En novembre 2014, le Président de la République annonçait que tous les élèves de 6e seraient dotés de tablette dès la rentrée 2016. Il est fait de l’utilisation du numérique au collège une priorité…. Les adolescents passent de plus en plus de temps devant les écrans. On sait que cela entraîne des problèmes de concentration, des troubles de l’attention, du sommeil, voire de véritables addictions. Nous savons que certains parents sont dépassés par cette situation. Face à ce qui est devenu un fléau de société, que propose l’Education nationale ? Un temps supplémentaire accordé au numérique ! C’est bien la première fois qu’on préconise l’augmentation des doses dans un problème d’addiction.
De plus, les jeunes sont habitués aux effets techniques les plus époustouflants et le numérique que nous leur proposerons en classe sera toujours terne comparé à celui dont ils ont l’habitude. Ce n’est pas le numérique qui donnera aux élèves de l’appétence pour le savoir. Le numérique au collège pose également la question du divertissement. S’il existe peu de manière de détourner l’usage d’un cahier ou d’un livre, l’outil informatique, en soi, est un appel à des détournements illimités et les plus divers. Les tablettes sont connectées et les élèves iront forcément sur des sites non autorisés. La forme même du numérique entraîne le divertissement. L’élève n’est pas invité à une lecture profonde, mais bien plutôt à survoler de courts documents et à sauter de liens en liens. Ce type de lecture entraîne une discontinuité de la pensée et ne favorise pas la concentration. Nous disposons de suffisamment de recul pour savoir que pour construire une pensée il faut de la lenteur, de la concentration et du lien entre les connaissances. Soit l’exact opposé des valeurs portées par le numérique : vitesse, aspects ludiques et zapping. Devant une tablette, les élèves picorent du savoir, ils ne s’en imprègnent pas.
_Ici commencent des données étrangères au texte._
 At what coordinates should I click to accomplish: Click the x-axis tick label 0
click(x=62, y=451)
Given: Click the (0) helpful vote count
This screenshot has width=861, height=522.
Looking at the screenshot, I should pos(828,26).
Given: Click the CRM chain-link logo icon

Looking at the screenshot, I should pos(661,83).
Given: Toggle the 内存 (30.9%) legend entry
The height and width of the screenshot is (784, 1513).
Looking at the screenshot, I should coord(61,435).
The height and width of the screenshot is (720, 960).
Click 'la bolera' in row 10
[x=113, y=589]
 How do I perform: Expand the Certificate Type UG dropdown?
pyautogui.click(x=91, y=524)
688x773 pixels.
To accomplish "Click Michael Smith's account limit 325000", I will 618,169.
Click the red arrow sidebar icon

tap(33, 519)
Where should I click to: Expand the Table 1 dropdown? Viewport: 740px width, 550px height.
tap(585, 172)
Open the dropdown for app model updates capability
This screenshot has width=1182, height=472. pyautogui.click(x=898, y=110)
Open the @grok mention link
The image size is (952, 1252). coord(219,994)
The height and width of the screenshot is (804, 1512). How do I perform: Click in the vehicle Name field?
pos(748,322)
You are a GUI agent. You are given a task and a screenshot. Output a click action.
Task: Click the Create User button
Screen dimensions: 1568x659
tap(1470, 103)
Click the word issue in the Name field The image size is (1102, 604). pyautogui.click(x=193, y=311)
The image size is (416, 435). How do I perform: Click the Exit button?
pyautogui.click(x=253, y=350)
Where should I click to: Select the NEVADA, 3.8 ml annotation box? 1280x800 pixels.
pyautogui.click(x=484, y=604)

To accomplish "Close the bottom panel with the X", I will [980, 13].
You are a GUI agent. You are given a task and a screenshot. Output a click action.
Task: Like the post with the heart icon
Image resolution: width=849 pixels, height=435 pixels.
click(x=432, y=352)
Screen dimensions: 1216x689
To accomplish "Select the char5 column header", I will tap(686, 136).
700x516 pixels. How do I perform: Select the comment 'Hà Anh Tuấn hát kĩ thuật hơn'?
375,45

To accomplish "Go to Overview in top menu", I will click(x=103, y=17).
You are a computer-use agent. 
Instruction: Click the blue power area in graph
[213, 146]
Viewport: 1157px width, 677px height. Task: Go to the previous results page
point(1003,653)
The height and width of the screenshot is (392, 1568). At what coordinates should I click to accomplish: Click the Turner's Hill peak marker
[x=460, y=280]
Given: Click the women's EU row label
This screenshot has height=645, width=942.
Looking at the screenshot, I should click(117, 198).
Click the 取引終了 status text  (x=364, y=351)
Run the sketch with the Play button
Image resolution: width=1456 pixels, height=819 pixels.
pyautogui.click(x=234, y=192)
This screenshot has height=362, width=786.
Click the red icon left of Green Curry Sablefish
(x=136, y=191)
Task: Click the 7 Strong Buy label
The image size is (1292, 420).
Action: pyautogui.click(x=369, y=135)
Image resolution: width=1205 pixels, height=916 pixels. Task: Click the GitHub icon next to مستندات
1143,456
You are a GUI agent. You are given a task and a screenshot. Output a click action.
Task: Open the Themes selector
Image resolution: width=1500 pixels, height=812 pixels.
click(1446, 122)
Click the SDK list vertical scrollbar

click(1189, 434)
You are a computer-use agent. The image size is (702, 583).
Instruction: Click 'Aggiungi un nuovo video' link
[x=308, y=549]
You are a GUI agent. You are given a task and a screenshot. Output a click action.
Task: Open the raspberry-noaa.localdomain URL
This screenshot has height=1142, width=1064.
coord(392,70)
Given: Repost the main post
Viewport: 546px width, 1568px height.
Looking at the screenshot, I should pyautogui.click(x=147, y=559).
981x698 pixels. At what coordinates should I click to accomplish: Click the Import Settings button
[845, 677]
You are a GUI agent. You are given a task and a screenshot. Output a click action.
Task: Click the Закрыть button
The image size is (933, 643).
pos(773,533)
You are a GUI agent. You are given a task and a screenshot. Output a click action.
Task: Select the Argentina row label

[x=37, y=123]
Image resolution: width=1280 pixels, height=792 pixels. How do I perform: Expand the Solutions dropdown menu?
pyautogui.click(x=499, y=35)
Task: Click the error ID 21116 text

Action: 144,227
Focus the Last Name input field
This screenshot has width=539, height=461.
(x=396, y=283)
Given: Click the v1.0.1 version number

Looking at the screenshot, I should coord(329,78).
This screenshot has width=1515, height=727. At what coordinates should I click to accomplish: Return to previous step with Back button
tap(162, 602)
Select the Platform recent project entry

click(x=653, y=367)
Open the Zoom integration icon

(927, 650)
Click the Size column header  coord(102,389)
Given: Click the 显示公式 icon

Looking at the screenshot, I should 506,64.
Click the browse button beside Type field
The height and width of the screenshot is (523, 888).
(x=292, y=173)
Sans numérique, les enseignants souffrent déjà des remarques continuelles et intempestives. Le numérique en classe va amplifier ce phénomène d’autant plus que la parole du professeur, son autorité seront sans cesse mis à mal par « l’apparente objectivité de ce qui est en ligne ». Il n’y a pas sur le net de hiérarchisation de l’information. Enfin soyons conscient que le numérique sera à l’origine de l’uniformisation de l’enseignement. En effet, notre métier d’enseignant est l’un des derniers métiers artisanaux. On sait depuis le début de la Révolution industrielle quel est le sort réservé aux différents secteurs qui se sont industrialisés : récupération des pratiques et savoir-faire par des bureaux d’études dans le but de les morceler et les intégrer dans des machines. On fera des gains de productivité, on économisera des profs…
Ce qui nous plaisait dans notre métier, c’était l’échange direct entre nos élèves et nous, indépendant de la quincaillerie informatique, afin de former des esprits libres.